All of lore.kernel.org
 help / color / mirror / Atom feed
From: "Aneesh Kumar K.V" <aneesh.kumar@linux.vnet.ibm.com>
To: Theodore Tso <tytso@MIT.EDU>
Cc: cmm@us.ibm.com, sandeen@redhat.com, linux-ext4@vger.kernel.org
Subject: Re: [PATCH -V2 5/5] ext4: Fix the race between read_inode_bitmap and ext4_new_inode
Date: Mon, 24 Nov 2008 16:45:53 +0530	[thread overview]
Message-ID: <20081124111553.GB8462@skywalker> (raw)
In-Reply-To: <20081124040524.GD2163@mit.edu>

On Sun, Nov 23, 2008 at 11:05:24PM -0500, Theodore Tso wrote:
> On Fri, Nov 21, 2008 at 10:14:35PM +0530, Aneesh Kumar K.V wrote:
> > We need to make sure we update the inode bitmap and clear
> > EXT4_BG_INODE_UNINIT flag with sb_bgl_lock held. We look
> > at EXT4_BG_INODE_UNINIT and reinit the inode bitmap each
> > time in ext4_read_inode_bitmap (introduced by
> > c806e68f5647109350ec546fee5b526962970fd2 )
> 
> OK, I believe I've checked in all of your patches in this series into
> the ext4 patch queue
> 
> Some of them have comments that still need to be cleared; this one in
> particular needs a better commit comment, and ideally a comment for
> the new function ext4_claim_inode().

I will add a comment to the above function.

> 
> Also, please don't rename variables unnecessarily; if you really think
> it's needed, please do so in a separate patch.  The renaming of
> variables makes it much harder to review the patch, since it bloats
> the patch, and obscures the true changes happening in the patch.
> Please explain why you are making some of the changes you made in the
> patch.  In particular, why does it matter the order in which you
> unlock the bh and sb_bgl_lock in balloc.c, mballoc.c and inode.c?
> 
> 

I will put the variable name cleanup and unlock cleanup into separate
patch.

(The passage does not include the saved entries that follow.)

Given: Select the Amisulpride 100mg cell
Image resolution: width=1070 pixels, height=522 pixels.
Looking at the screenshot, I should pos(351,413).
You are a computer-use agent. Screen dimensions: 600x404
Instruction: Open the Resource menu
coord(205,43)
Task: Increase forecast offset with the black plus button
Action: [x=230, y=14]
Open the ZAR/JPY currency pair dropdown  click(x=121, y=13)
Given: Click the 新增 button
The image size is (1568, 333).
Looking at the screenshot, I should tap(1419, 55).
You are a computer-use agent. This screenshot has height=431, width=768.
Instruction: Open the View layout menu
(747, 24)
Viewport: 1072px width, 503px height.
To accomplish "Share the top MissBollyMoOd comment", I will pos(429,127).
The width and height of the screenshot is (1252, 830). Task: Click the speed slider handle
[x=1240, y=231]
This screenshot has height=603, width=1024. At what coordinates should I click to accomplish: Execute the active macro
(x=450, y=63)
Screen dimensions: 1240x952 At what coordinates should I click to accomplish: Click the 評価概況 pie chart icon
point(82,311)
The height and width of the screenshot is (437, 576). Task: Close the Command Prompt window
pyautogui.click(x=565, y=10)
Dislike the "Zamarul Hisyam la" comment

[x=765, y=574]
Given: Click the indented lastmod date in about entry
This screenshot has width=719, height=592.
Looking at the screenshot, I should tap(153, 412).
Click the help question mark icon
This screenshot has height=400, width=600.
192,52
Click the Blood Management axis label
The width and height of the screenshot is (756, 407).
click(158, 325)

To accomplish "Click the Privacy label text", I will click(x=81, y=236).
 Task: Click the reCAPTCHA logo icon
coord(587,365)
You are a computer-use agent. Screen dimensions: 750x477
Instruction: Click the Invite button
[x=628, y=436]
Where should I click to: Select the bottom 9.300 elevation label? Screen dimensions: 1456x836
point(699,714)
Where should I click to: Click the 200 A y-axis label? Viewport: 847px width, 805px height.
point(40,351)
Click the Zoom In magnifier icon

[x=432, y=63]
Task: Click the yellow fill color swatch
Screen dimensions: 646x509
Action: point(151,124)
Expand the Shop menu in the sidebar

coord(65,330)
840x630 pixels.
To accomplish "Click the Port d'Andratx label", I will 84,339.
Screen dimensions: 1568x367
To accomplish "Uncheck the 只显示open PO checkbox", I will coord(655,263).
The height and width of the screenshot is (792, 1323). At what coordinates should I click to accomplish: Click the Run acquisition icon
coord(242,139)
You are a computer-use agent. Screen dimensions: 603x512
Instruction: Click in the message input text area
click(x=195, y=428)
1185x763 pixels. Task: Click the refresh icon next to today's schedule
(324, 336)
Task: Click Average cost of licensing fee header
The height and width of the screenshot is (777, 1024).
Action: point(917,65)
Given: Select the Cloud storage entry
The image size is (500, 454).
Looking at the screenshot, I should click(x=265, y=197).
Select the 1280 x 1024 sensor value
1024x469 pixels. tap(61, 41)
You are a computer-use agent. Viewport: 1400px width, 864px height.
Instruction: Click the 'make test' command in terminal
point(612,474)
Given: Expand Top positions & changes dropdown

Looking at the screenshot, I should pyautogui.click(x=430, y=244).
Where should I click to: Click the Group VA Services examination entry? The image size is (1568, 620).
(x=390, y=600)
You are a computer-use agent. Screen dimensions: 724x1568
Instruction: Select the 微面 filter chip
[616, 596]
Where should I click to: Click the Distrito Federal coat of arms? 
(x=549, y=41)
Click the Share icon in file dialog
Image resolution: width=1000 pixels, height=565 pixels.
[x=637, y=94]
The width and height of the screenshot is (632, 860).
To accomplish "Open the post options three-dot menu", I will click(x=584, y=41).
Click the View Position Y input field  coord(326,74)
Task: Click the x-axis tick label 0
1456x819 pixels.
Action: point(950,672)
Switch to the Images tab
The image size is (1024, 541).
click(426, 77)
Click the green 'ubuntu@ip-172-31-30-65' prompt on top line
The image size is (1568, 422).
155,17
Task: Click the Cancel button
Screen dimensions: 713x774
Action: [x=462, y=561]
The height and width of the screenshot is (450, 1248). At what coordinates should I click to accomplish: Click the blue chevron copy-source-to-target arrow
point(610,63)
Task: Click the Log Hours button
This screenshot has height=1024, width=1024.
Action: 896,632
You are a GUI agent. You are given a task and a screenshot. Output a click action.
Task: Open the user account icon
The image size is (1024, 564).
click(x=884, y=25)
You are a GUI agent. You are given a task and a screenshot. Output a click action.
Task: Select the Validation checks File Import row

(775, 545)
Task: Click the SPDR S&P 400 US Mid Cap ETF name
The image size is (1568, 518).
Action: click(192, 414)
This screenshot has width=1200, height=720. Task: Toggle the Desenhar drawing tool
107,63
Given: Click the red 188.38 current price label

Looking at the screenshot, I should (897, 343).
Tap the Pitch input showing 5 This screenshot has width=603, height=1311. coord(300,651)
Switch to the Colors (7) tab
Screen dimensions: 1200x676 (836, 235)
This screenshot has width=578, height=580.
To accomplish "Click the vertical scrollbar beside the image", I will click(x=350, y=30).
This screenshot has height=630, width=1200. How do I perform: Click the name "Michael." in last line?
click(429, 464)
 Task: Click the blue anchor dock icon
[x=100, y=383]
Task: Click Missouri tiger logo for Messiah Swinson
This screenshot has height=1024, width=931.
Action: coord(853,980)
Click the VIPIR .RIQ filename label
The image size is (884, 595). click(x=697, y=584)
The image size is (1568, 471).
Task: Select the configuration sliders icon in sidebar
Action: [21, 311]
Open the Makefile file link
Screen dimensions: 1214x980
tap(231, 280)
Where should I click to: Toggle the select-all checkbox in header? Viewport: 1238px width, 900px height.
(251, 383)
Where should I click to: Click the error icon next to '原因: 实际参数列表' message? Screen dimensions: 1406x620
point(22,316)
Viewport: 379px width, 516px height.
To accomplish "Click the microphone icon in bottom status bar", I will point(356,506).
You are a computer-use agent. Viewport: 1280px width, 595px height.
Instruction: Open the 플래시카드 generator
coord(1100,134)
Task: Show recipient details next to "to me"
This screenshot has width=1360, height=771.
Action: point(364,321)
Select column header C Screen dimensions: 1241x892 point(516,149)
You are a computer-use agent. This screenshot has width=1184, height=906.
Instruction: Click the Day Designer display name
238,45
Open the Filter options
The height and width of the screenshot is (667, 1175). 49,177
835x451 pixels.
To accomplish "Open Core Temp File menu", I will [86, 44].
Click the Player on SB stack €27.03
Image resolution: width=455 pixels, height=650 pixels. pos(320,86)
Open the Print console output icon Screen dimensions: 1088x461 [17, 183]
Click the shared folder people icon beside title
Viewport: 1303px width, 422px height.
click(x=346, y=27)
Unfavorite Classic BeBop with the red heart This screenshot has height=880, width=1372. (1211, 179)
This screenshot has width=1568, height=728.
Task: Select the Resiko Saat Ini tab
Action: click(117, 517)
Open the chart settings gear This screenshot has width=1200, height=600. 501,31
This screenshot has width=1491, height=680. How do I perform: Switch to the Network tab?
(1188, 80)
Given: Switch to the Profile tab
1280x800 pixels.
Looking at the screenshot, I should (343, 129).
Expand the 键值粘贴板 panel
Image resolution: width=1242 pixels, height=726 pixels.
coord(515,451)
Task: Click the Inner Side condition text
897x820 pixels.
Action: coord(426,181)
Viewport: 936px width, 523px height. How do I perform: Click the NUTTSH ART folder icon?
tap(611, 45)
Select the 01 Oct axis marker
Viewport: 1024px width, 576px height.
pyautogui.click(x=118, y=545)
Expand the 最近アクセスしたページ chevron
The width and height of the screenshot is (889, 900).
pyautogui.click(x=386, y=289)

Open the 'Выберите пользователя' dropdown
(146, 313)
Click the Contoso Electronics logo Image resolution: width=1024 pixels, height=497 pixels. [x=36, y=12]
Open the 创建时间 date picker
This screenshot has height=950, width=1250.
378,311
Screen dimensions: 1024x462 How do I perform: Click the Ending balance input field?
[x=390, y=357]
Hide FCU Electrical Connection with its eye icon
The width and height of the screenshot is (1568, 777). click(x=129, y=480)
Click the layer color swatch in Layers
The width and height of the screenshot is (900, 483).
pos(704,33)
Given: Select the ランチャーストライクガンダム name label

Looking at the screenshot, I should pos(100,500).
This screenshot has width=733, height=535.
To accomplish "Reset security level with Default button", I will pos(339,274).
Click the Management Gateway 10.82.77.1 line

The unlock is done as a cleanup so that unlock appears in the
reverse order with which we did locking. It doesn't make any difference.

-aneesh

Updated patch below

ext4: Fix the race between read_inode_bitmap() and ext4_new_inode()

From: Aneesh Kumar K.V <aneesh.kumar@linux.vnet.ibm.com>

We need to make sure we update the inode bitmap and clear
EXT4_BG_INODE_UNINIT flag with sb_bgl_lock held. We look
at EXT4_BG_INODE_UNINIT and reinit the inode bitmap each
time in ext4_read_inode_bitmap (introduced by
c806e68f5647109350ec546fee5b526962970fd2 )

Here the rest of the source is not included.